TUGAS YANG DIKERJAKAN »
(1) Jawablah pertanyaan berikut berdasarkan teks bacaan.
(a) Pada hari dan tanggal berapa Jokowi membuka perdagangan perdana di pasar saham Indonesia?
(b) Berapa perusahaan tercatat baru yang ditargetkan BEI melalui IPO sepanjang tahun 2019?
(c) Berapa perusahaan yang melakukan IPO pada tahun 2018?
(2) Tuliskan persis bagian teks bacaan antara "Jakarta, CNBC Indonesia" dan "(BEI), Kamis (2/1/2020).", termasuk kedua bagian tersebut.

TEKS BACAAN »

********************

Jakarta, CNBC Indonesia - Presiden Joko Widodo (Jokowi) membuka perdagangan perdana di pasar saham Indonesia, Kamis (2/1/2020).
Jokowi mengklaim kinerja pasar modal di tahun 2019 cukup menggembirakan.
"Kita patut bersyukur di tengah ketidakpastian ekonomi global 2019, ekonomi kita bisa relatif stabil. Kinerja pasar modal menggembirakan, aktivitas pencatatan saham ada 55 perusahaan baru," kata Jokowi di Gedung Bursa Efek Indonesia (BEI), Kamis (2/1/2020).
"Ini penting karena tertinggi di Asia dan ke-7 di dunia," imbuh Jokowi.
Namun, ternyata penggalangan dana melalui penawaran umum saham perdana (
initial public offering/IPO) di BEI tak bisa dikatakan menggembirakan seperti yang dibangga-banggakan Jokowi.
Di sepanjang tahun 2019, BEI menargetkan untuk mendatangkan sebanyak 57 perusahaan tercatat (emiten) baru ke pasar modal melalui skema penawaran umum saham perdana. Kenyataannya, perusahaan yang melakukan IPO di tahun 2019 hanya mencapai 55 perusahaan. Jumlah perusahaan yang melakukan IPO di tahun 2019 sama persis dengan capaian tahun 2018.

********************

DATA YANG DITAMPILKAN »
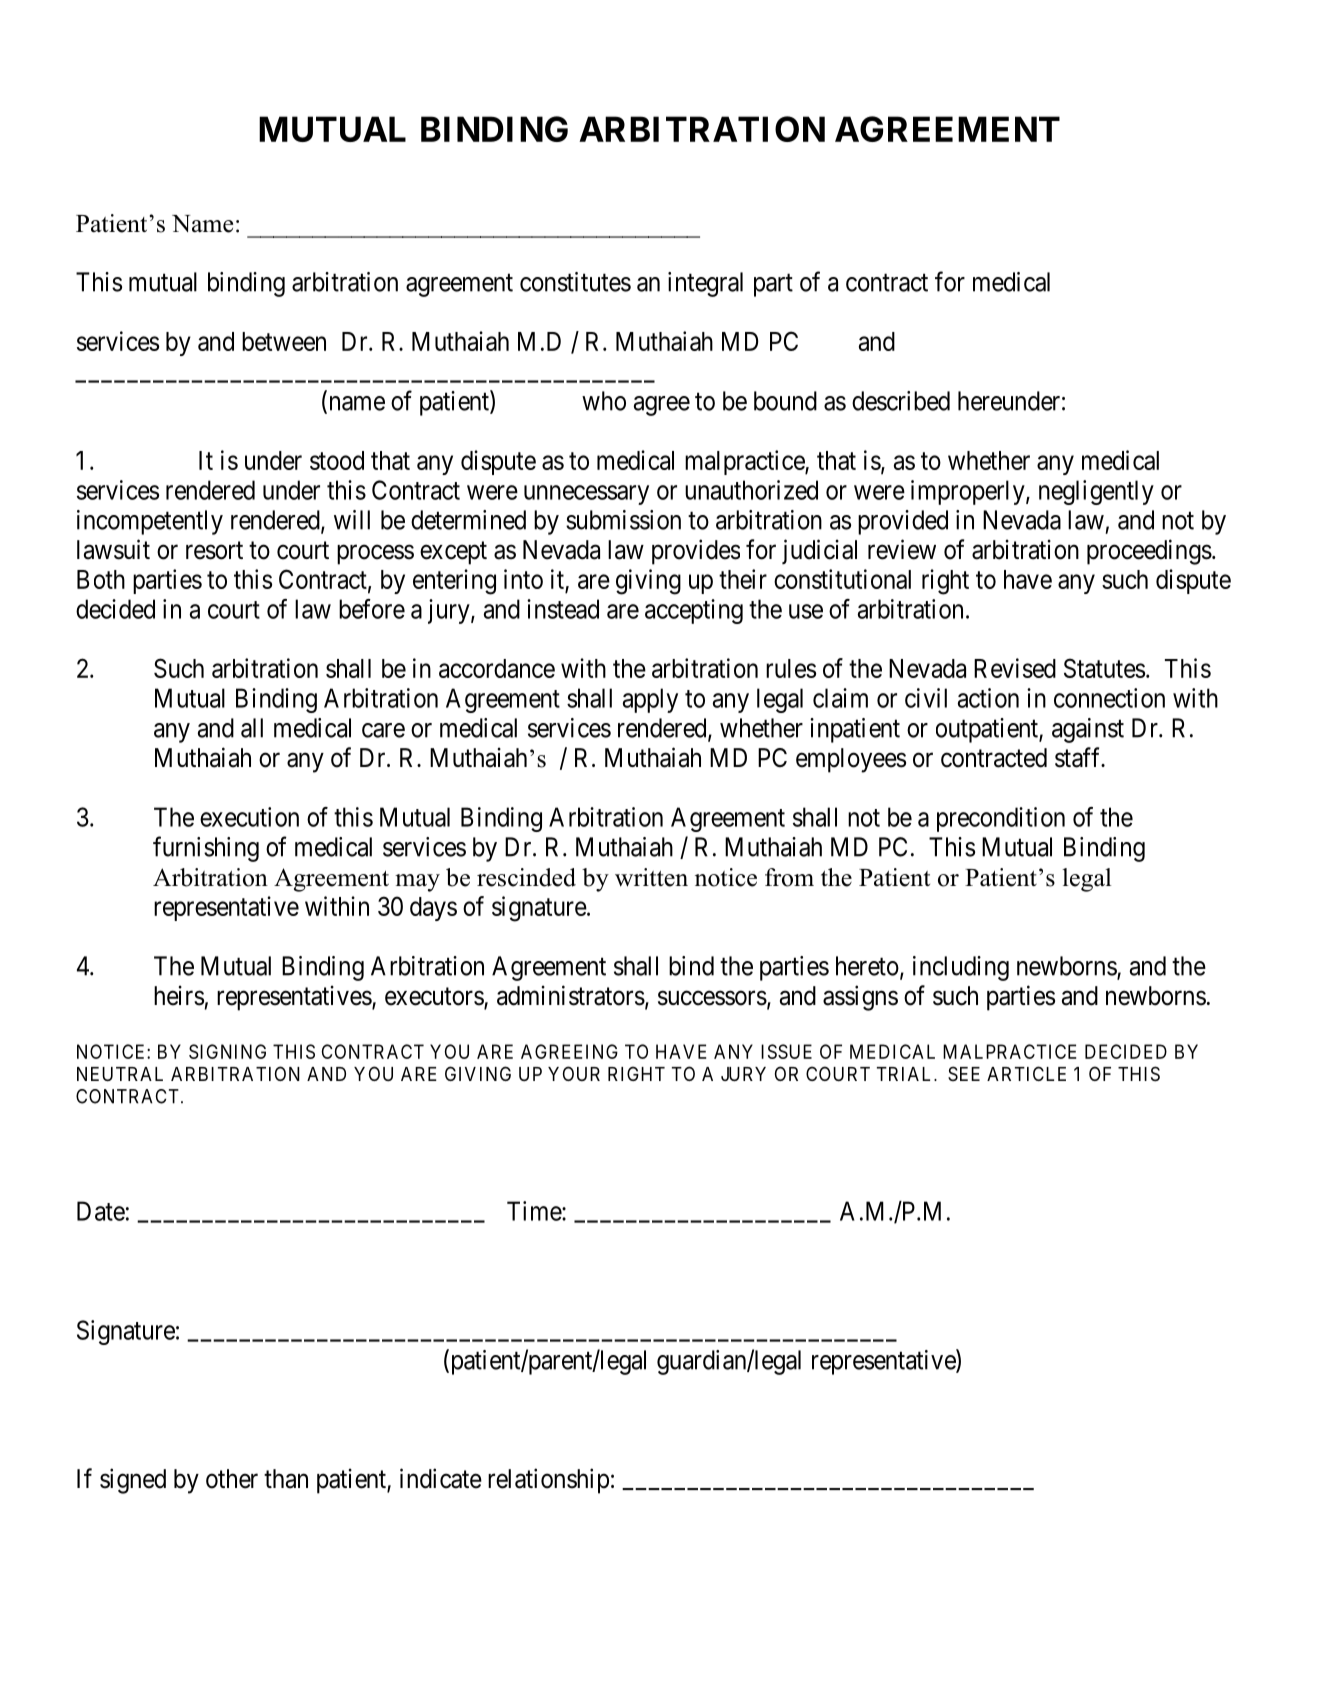 This screenshot has height=1706, width=1318. Describe the element at coordinates (535, 1211) in the screenshot. I see `Time` at that location.
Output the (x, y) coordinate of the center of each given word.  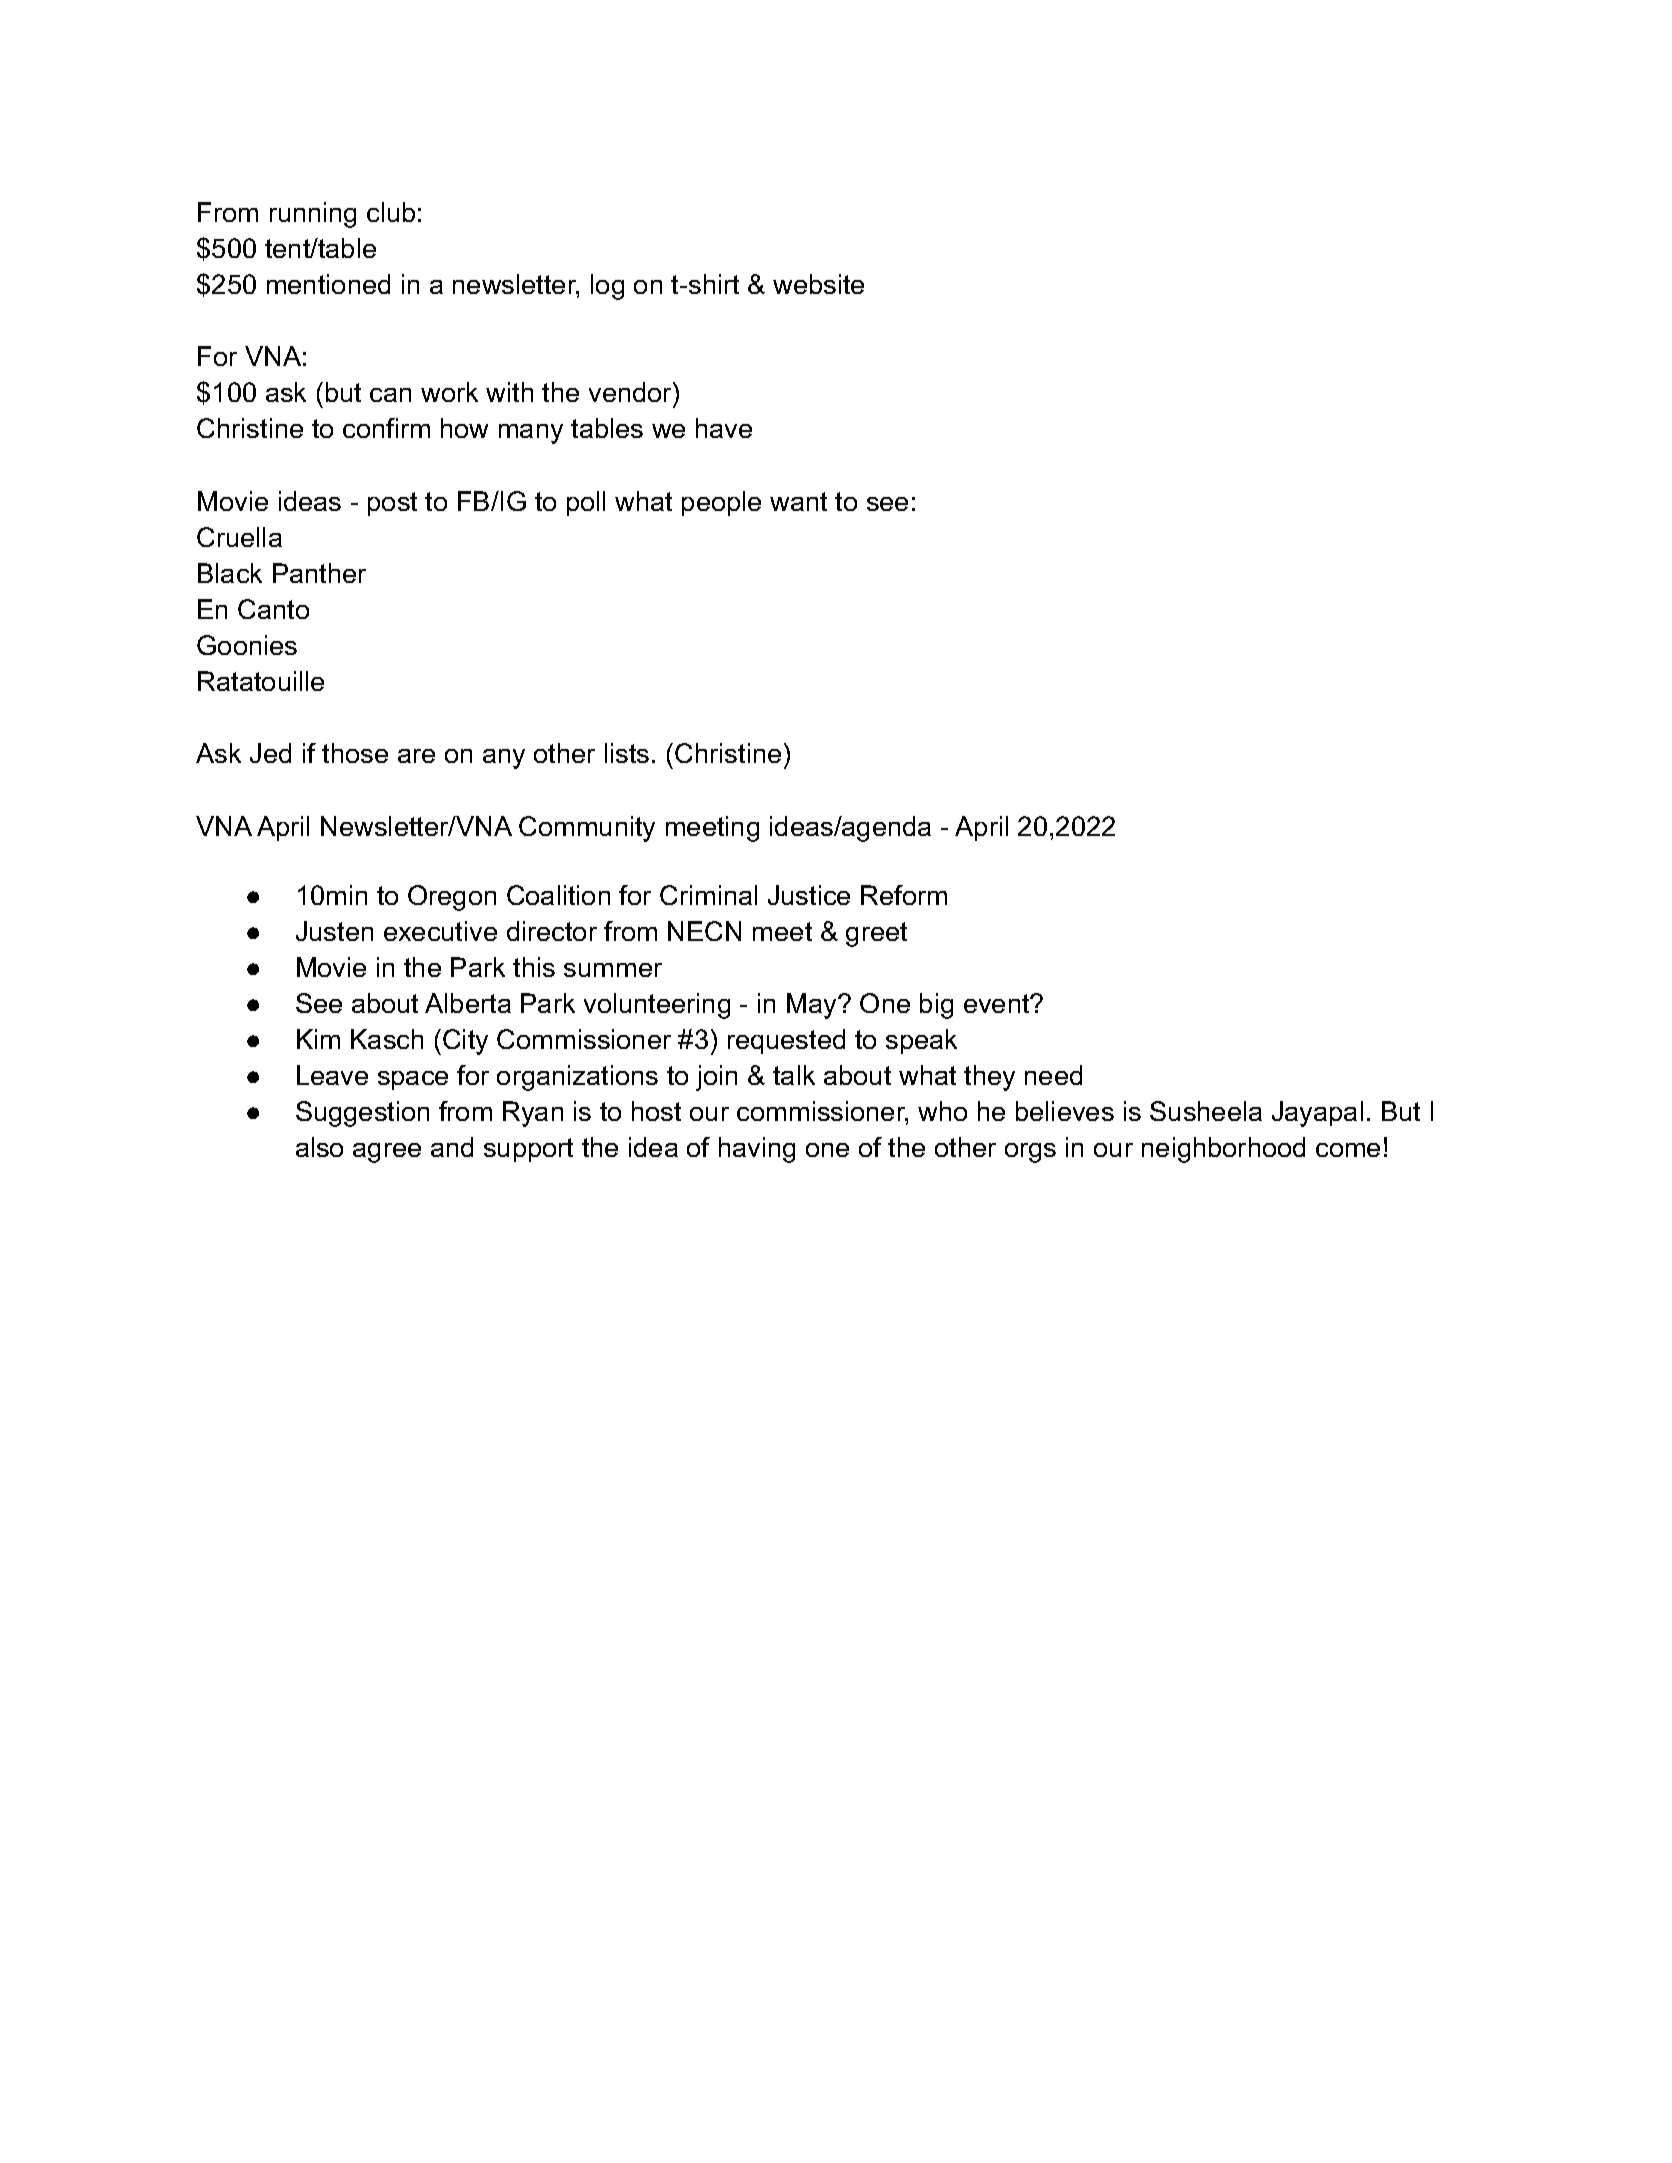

********************

JAWABAN TUGAS »
(1)
(a) Kamis (2/1/2020)
(b) 57 perusahaan
(c) 55 perusahaan

(2)
Jakarta, CNBC Indonesia - Presiden Joko Widodo (Jokowi) membuka perdagangan perdana di pasar saham Indonesia, Kamis (2/1/2020).
Jokowi mengklaim kinerja pasar modal di tahun 2019 cukup menggembirakan.
"Kita patut bersyukur di tengah ketidakpastian ekonomi global 2019, ekonomi kita bisa relatif stabil. Kinerja pasar modal menggembirakan, aktivitas pencatatan saham ada 55 perusahaan baru," kata Jokowi di Gedung Bursa Efek Indonesia (BEI), Kamis (2/1/2020).